Maybe my definition of “honest” is too severe: “To say what you mean and mean what you say – and then act on it.” Part of the problem it seems, is actually saying it. There are so many times when I’m watching the news that I almost shout at the TV screen, “Will you just stop beating around the bush and say what you mean for God’s sake?”  “Or, are you out of your mind?! That’s exactly the opposite of what you said last week!” (I think the current term for that is “The Pivot.”)

A good friend of mine was pretty worked up the other day about the phrase one hears over and over, particularly in media interviews with politicians, but almost as often in informal conversations. You’ve heard it a million times: “I don’t disagree with you…” People say it sort of matter-of-factly with a phony half smile on their faces. “Well, wait,” one longs to reply, “are you saying you actually agree with me or are you saying you neither agree nor disagree, like maybe you have no opinion? Or are you saying that you have an opinion but you don’t want to say what it is? Or are you just trying to flimflam me or….?”

“Flimflamming” is rampant. The dictionary defines “flimflam” as “a trick or deception, especially a swindle or a confidence game, involving skillful persuasion or clever manipulation of the ‘victim’…a piece of nonsense, twaddle, bosh.” (I like the “twaddle” part.) Flimflamming can come in a lot of verbal guises. The “good ol’ boy”routine: “C’mon, you know me! Would I lie to you?!” and the “I wasn’t there” routine: “I have absolutely no knowledge of the incident you’re speaking of…”  And a current favorite: “Hey, you learned about this before I did!”

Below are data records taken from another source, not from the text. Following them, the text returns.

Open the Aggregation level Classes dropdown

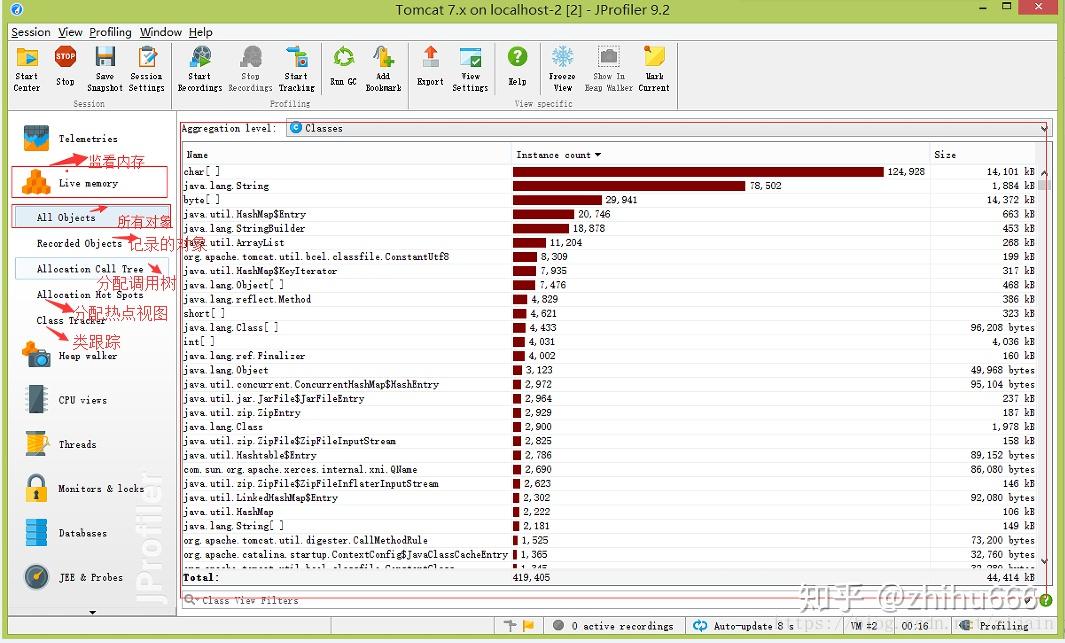click(1042, 128)
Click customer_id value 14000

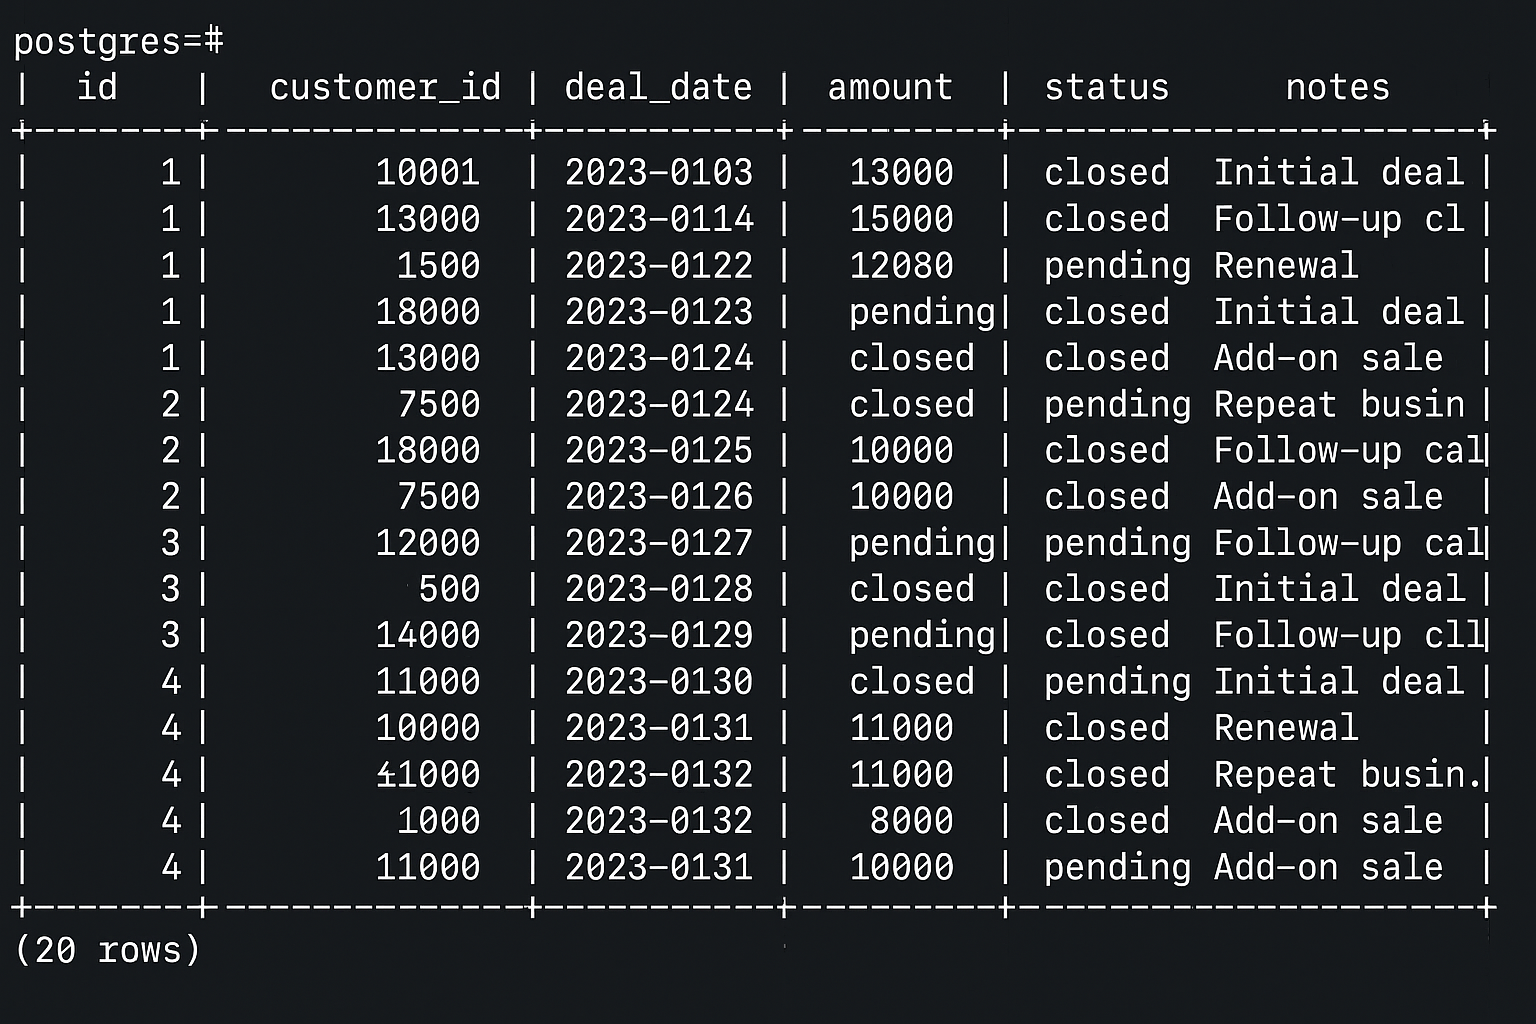[x=428, y=636]
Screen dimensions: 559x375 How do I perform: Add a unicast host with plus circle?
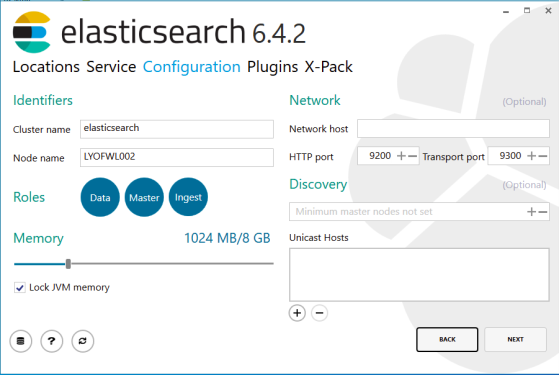(297, 313)
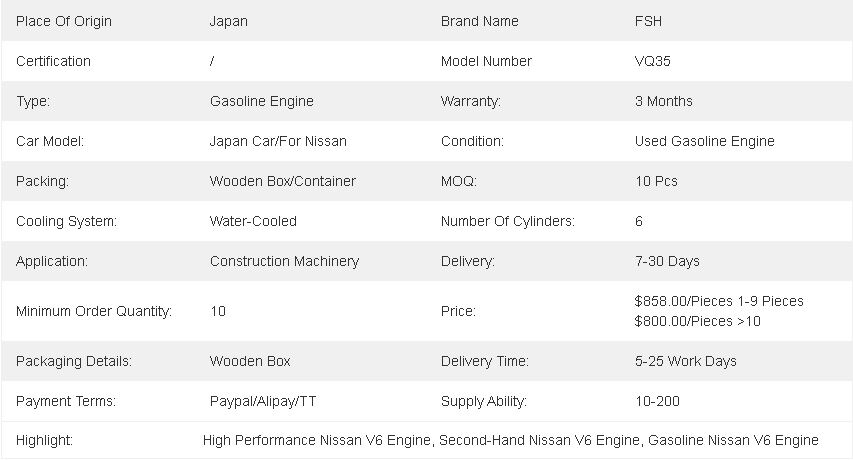Select the Number Of Cylinders label
853x460 pixels.
(x=508, y=221)
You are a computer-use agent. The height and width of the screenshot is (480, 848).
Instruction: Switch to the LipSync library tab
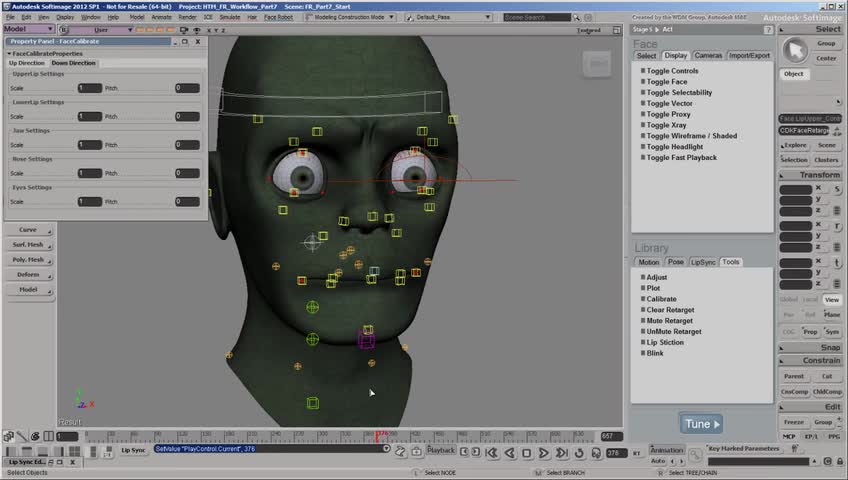pyautogui.click(x=704, y=262)
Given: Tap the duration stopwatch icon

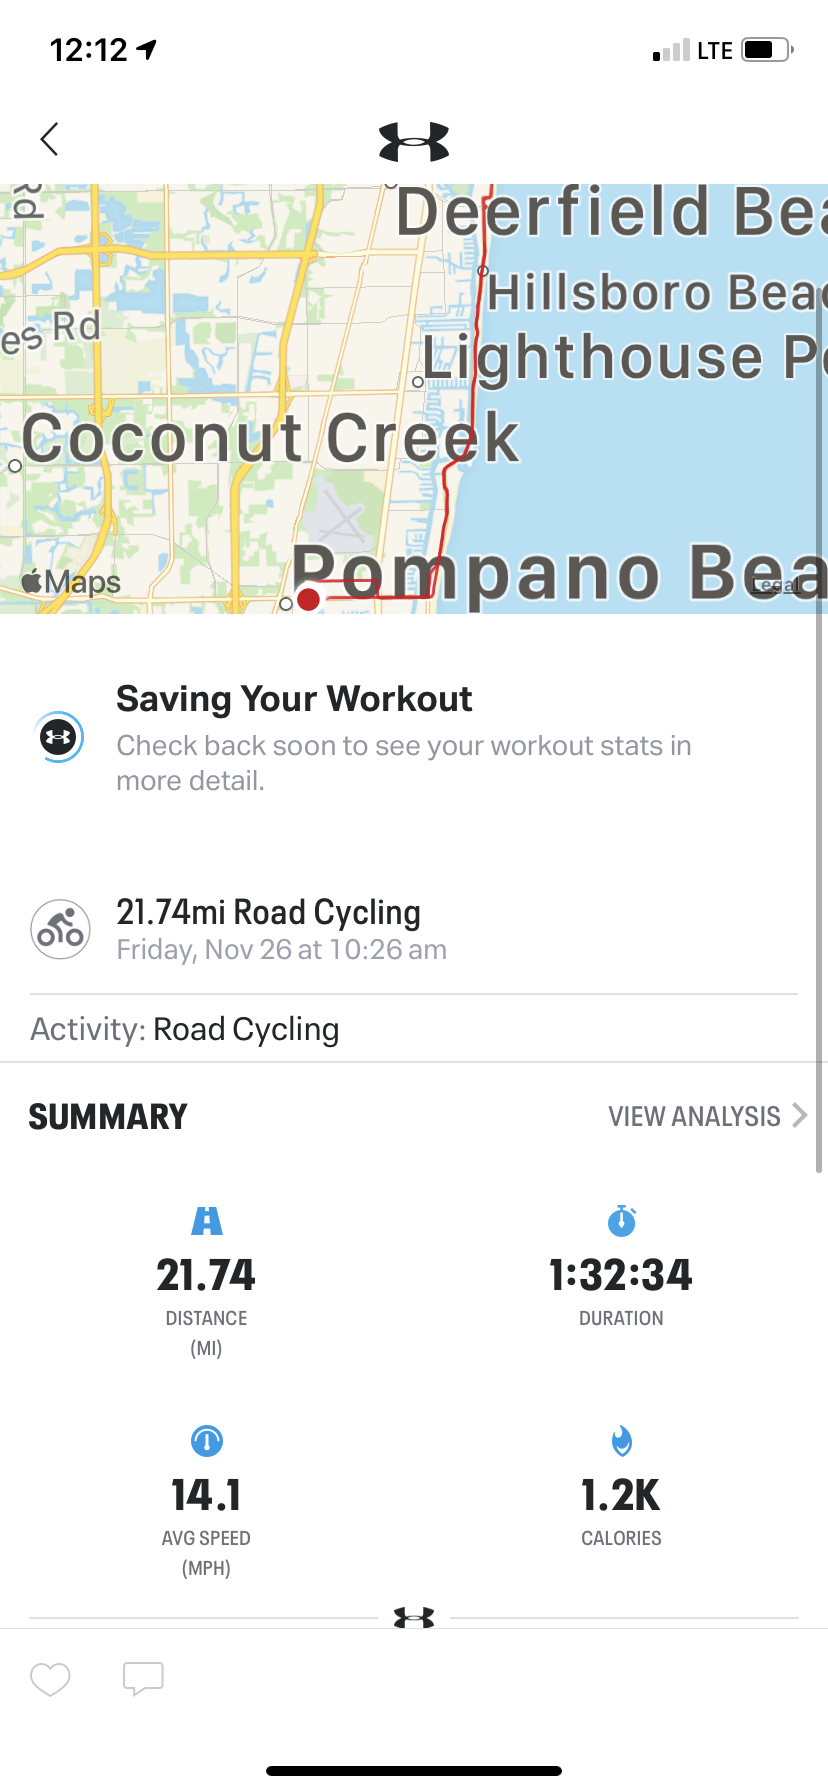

Sometimes the “flimflam” shows up as simply not wanting to hear the bad news – so you won’t have to “know” about it or take any action – or be blamed.

Do you remember in 2014, when General Motors recalled its small cars due to faulty ignition switches, that could shut off the engine during driving and  prevent the airbags from inflating? The company recalled nearly 30 million cars worldwide and paid compensation for 124 deaths.

Here’s the thing: The “fault” had been known to GM for at least a decade prior to the recall. But they didn’t want to talk about it. The automaker’s culture of “good news only” wouldn’t allow it. And then there was the ultimate “flimflam” routine: “Of course, we should address this!” but then no one’s assigned to the task. Mary Barra who was and still is, described it as “The GM Nod.” Here’s how it worked: In a typical meeting, all participants would nod in agreement that action should be taken and then no one would do anything.

Another interesting twist on the “GM flimflam” is what Anton Valukas, who was the investigator who compiled the scathing report on the debacle, described as “the  GM Salute” – a “crossing of the arms that point outward towards others, indicating that the responsibility belongs to someone else, not me.” He added that “No single person owned any decision.”

It’s not exactly dishonest. But it’s definitely not honest...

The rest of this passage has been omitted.